Stated goal – Rewrite everything from the line containing "952x1284 pixels. At" down to the end of the records, changing "thumbnail" to "cover image" and keeping everything else the same.

Extracted records –
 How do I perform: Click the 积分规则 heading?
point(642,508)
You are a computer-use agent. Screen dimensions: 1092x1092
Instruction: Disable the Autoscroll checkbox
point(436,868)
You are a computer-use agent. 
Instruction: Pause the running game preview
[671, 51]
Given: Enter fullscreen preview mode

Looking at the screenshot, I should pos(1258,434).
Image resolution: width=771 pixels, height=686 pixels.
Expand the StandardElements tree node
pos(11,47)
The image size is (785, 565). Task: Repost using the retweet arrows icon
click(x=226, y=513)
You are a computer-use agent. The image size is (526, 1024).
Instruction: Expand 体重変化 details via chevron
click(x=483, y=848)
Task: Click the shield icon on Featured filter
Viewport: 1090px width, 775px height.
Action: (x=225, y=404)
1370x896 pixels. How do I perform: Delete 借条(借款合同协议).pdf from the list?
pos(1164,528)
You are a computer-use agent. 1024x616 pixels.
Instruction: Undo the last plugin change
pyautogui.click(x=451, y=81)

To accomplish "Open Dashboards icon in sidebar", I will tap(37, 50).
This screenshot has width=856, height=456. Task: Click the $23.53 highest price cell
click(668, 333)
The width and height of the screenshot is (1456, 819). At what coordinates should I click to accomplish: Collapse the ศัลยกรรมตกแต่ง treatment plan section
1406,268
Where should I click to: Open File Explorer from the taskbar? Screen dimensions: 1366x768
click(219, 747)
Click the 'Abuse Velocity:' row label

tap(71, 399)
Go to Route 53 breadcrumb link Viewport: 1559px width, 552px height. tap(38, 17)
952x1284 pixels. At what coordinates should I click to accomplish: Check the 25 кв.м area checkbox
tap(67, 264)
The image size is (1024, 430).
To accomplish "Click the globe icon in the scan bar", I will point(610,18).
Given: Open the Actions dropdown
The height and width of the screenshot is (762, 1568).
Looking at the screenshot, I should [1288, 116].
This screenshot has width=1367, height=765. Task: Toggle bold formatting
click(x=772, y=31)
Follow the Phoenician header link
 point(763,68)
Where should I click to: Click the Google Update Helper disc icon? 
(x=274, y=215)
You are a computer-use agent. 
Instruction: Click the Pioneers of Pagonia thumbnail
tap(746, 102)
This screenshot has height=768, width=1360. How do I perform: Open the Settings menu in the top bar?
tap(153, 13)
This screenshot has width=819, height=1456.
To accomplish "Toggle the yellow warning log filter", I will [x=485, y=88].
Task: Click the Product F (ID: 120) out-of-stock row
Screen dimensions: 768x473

Full response –
952x1284 pixels. At what coordinates should I click to accomplish: Check the 25 кв.м area checkbox
tap(67, 264)
The image size is (1024, 430).
To accomplish "Click the globe icon in the scan bar", I will point(610,18).
Given: Open the Actions dropdown
The height and width of the screenshot is (762, 1568).
Looking at the screenshot, I should [1288, 116].
This screenshot has width=1367, height=765. Task: Toggle bold formatting
click(x=772, y=31)
Follow the Phoenician header link
 point(763,68)
Where should I click to: Click the Google Update Helper disc icon? 
(x=274, y=215)
You are a computer-use agent. 
Instruction: Click the Pioneers of Pagonia cover image
tap(746, 102)
This screenshot has height=768, width=1360. How do I perform: Open the Settings menu in the top bar?
tap(153, 13)
This screenshot has width=819, height=1456.
To accomplish "Toggle the yellow warning log filter", I will [x=485, y=88].
Task: Click the Product F (ID: 120) out-of-stock row
Screen dimensions: 768x473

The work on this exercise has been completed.